If Leonard wants the Spurs to make that super-maximum contract offer --- and indications are indeed, yes, Leonard and his group want that offer -- the history of how Popovich and Spurs president RC Buford do business suggests the offer won’t come without significant repairing of the relationship.
History suggests the Spurs could want to see Leonard return to the active lineup before making a super-max offer next year, see him reinvested fully into the program. To think Popovich will walk into a room after months of discontent and immediately drop that $219 million on Leonard goes against every way the Spurs have operated.
To broker a future with Leonard, it won’t be with his agent, or his uncle.

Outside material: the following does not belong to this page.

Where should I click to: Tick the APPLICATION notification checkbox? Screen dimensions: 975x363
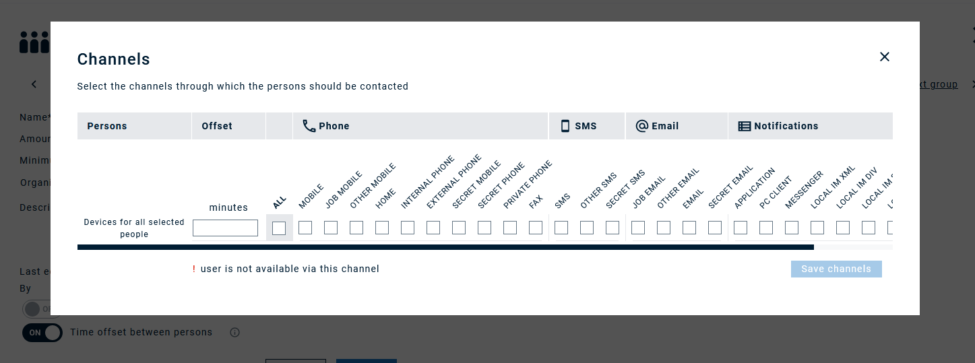[x=741, y=228]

It’ll be Popovich and Leonard -- or it probably won’t happen.
And of course, there’s the not-so-surprising revelation (but for some reason it’s getting a lot of attention) that the Boston Celtics offered a trade package for Leonard as far back as before the February trade deadline, only to be immediately rebuffed by the Spurs, as one would expect. (Although it begs the question: considering how far they got in the playoffs without Kyrie Irving and Gordon Hayward, perhaps their mindset has changed since then about keeping their young core — particularly the ones on rookie deals — intact.)
Finally, we have news from a more local source, Jabari Young of the San Antonio Express News, who reveals that Leonard is close to being 100 percent healthy — currently at about 95 percent — and expects to be available for training camp in September. Confirmation of Leonard’s long-term health will be another requirement if he expects to receive a max offer from the Spurs (or anyone for that matter).
It’s a lot to absorb, but it’s looking more and more like that Pop-Leonard meeting (or series of them) is set to begin as soon as this week. There’s no telling how much information about it will actually come out, but as always we’ll keep you as informed as possible.